WHAT IS BEING ASKED:
Among the entries, find each line that includes the string "computer" and list it.

----- THE RECORDS -----

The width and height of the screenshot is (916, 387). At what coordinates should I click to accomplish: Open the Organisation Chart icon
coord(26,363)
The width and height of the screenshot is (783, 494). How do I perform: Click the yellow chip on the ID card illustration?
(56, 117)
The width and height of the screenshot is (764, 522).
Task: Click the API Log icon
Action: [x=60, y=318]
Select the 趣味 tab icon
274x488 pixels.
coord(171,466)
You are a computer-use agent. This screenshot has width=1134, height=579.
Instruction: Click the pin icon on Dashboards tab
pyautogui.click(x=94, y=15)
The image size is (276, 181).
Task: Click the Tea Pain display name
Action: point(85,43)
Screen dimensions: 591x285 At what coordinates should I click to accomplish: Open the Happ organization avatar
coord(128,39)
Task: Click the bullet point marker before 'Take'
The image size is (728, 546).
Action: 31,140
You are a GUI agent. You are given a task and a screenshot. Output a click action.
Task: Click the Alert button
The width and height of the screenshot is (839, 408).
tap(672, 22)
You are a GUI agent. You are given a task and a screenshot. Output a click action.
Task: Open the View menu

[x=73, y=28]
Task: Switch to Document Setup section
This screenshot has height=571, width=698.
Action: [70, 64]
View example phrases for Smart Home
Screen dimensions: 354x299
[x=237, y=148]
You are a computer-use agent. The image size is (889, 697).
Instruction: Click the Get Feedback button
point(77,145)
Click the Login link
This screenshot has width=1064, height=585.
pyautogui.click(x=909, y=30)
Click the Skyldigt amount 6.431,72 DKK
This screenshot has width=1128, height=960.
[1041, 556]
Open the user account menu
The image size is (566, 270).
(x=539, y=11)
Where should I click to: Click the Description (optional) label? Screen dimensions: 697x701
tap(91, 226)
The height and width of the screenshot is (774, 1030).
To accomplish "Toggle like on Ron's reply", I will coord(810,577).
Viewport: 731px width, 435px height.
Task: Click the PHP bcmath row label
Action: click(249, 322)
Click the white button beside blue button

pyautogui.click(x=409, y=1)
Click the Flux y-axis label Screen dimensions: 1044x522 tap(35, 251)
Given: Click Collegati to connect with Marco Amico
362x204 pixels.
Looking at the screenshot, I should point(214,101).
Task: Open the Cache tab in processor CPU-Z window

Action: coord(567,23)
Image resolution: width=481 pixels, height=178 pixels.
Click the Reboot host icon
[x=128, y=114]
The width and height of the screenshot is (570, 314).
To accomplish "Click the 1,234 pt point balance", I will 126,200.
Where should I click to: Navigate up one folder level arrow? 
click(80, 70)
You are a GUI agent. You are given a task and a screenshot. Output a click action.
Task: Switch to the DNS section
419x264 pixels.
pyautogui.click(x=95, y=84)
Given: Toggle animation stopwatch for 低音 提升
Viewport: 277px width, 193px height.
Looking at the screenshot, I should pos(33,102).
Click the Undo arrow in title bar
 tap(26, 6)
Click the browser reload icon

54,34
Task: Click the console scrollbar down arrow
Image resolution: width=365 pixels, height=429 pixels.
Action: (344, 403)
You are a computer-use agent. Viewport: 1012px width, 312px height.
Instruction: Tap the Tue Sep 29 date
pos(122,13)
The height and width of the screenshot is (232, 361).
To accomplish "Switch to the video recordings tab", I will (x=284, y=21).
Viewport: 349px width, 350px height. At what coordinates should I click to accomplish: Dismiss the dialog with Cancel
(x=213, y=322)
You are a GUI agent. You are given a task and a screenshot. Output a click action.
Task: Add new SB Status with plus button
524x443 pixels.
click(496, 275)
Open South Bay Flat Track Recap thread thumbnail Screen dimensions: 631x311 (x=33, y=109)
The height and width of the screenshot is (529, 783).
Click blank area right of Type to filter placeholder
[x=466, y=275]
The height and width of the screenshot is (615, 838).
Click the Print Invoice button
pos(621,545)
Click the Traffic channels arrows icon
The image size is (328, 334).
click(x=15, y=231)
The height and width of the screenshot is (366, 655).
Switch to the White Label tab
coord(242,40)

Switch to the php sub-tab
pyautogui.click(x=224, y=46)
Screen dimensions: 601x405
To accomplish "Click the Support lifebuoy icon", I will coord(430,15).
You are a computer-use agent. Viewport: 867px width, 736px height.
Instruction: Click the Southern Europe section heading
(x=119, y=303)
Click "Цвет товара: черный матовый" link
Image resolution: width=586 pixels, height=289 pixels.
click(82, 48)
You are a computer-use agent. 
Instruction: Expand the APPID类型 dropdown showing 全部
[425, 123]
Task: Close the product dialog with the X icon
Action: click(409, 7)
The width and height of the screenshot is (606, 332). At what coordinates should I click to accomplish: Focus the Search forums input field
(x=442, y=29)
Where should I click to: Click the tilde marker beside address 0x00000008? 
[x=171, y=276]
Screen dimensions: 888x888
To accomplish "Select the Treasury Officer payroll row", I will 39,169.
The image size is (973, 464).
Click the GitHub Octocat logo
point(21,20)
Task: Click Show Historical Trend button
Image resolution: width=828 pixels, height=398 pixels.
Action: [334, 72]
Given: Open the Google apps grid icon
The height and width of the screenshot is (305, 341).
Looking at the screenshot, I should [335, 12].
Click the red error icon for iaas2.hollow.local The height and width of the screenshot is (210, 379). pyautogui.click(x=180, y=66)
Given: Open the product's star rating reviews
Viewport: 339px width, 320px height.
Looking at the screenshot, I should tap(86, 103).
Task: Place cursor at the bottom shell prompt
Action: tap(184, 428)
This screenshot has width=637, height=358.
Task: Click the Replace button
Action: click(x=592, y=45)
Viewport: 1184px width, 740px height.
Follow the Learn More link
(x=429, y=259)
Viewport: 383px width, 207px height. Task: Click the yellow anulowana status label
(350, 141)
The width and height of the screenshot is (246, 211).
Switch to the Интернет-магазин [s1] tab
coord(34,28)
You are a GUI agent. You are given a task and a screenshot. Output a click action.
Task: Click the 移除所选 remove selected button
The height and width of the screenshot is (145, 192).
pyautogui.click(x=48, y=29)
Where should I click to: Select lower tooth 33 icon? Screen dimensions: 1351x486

-----

WRITTEN SOLUTION:
You are a computer-use agent. This screenshot has width=1134, height=579.
You are a computer-use agent. The image size is (889, 697).
You are a computer-use agent. Viewport: 1012px width, 312px height.
You are a computer-use agent. Viewport: 867px width, 736px height.
You are a computer-use agent. 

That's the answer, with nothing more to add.